Il n’est pas rare de voir ça et là que la génération Y s’inscrit dans une « culture de la louange ». Ce n’est pas faux mais il ne faut pas considérer cela comme une attitude négative. Les Yers attendent de leur manager une interaction régulière. Selon un sondage réalisé par CareerBuilder, 60% des répondants souhaitent être en contact avec leur manager au moins une fois par jour. Ils attendent des retours rapides quant à leurs résultats et la reconnaissance est pour eux un facteur de motivation souvent plus important que le salaire. Comme le note Monster dans une étude réalisée en 2009, seuls 17% des Yers ont identifié la rémunération comme indicateur de succès. Si la culture de la louange est en effet un trait marquant, la génération Y n’est pourtant pas fermée à la critique. Elle attend cependant un retour constructif et quasi instantané et souhaite être évaluée régulièrement. Il est donc primordial de repenser la façon de communiquer au quotidien et de revoir certains grands processus d’évaluation comme l’entretien annuel par exemple. En effet, les Yers restent souvent moins longtemps que leurs ainés dans la même entreprise et ne peuvent envisager d’attendre l’entretien annuel pour avoir un retour sur leur travail et aborder les questions d’évolution de carrière.

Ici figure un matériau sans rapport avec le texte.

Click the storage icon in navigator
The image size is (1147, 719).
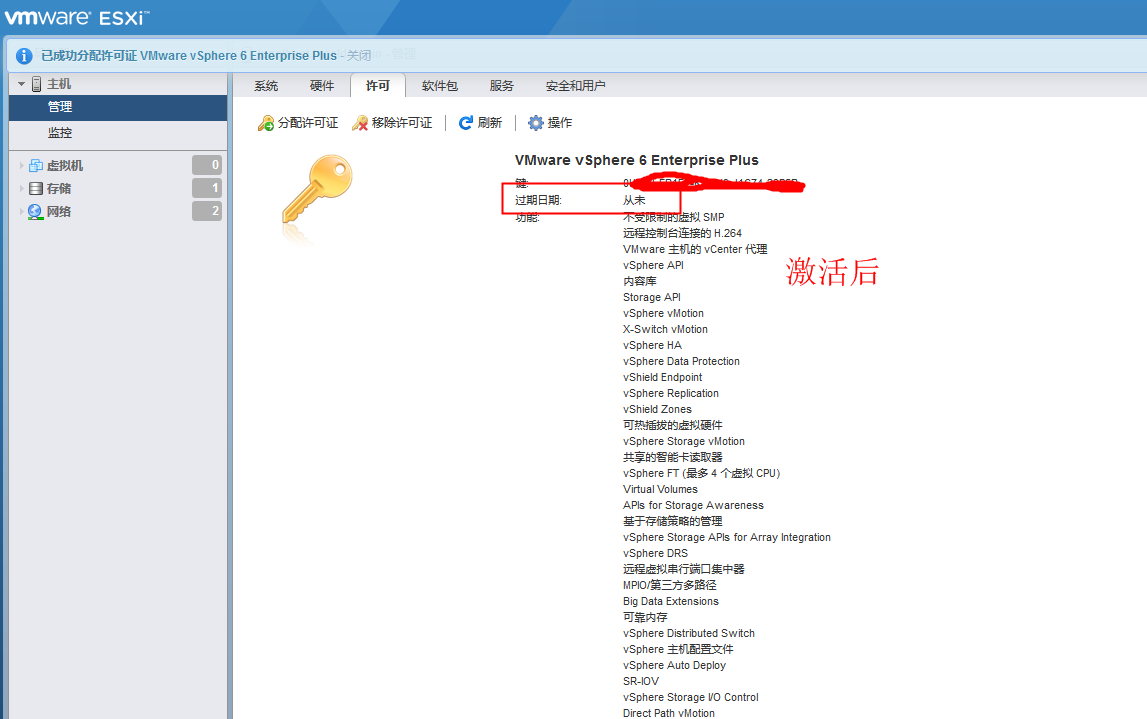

Dans cette même optique, beaucoup estiment que les Yers considèrent avant tout avoir des droits. En réalité, cette mentalité repose sur une véritable envie de voir se concrétiser rapidement les résultats de leurs réalisations et mettent tous les moyens pour atteindre cet objectif. En contrepartie, ils attendent une gratification immédiate et pensent que les compétences et les efforts fournis doivent peser d’avantage que l’ancienneté en matière de promotion. En prenant prioritairement en compte le mérite, les entreprises garantiront une meilleure productivité de leurs employés. Plus globalement, c’est tout le rapport au management qui est modifié. Pour un Yer, le manager doit plutôt se positionner comme un facilitateur et non plus se présenter comme un simple référent technique. Le rôle du manager doit plutôt être considéré comme un accompagnateur qui va faciliter la réalisation d’un projet et non plus comme une figure hiérarchique détentrice des principes d’autorité.

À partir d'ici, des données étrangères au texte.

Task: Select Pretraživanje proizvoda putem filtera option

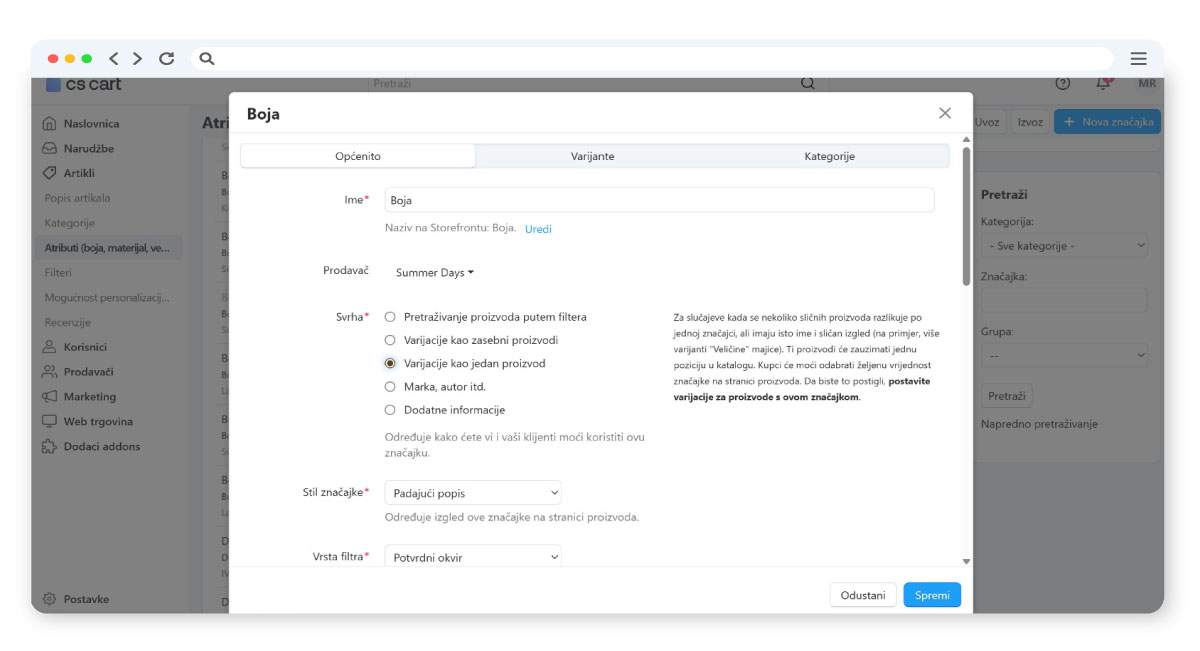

Cette immédiateté les Yers l’intègrent également à leur façon de travailler. Comme leur surnom américain « Digital Natives » le suggère si bien, les Yers sont nés avec l’essor des nouvelles technologies et l’utilisation massive d’Internet. Leur connaissance des nouvelles technologies et leur aptitude à les utiliser leur permet de faire le choix de l’outil qui leur permettra de réaliser plus rapidement et plus efficacement leur mission. La maitrise de ces outils leur permet par exemple de mieux gérer leurs priorités. Leur « To-Do list » est directement intégrée à l’outil qu’ils utilisent le plus souvent et n’est plus consignée comme une liste des choses à faire sur un cahier. Cette maîtrise devient également intéressante lorsque vient le moment d’effectuer une tâche répétitive. L’usage des technologies leur permet d’automatiser plus facilement cette tâche et donc de la réaliser plus vite.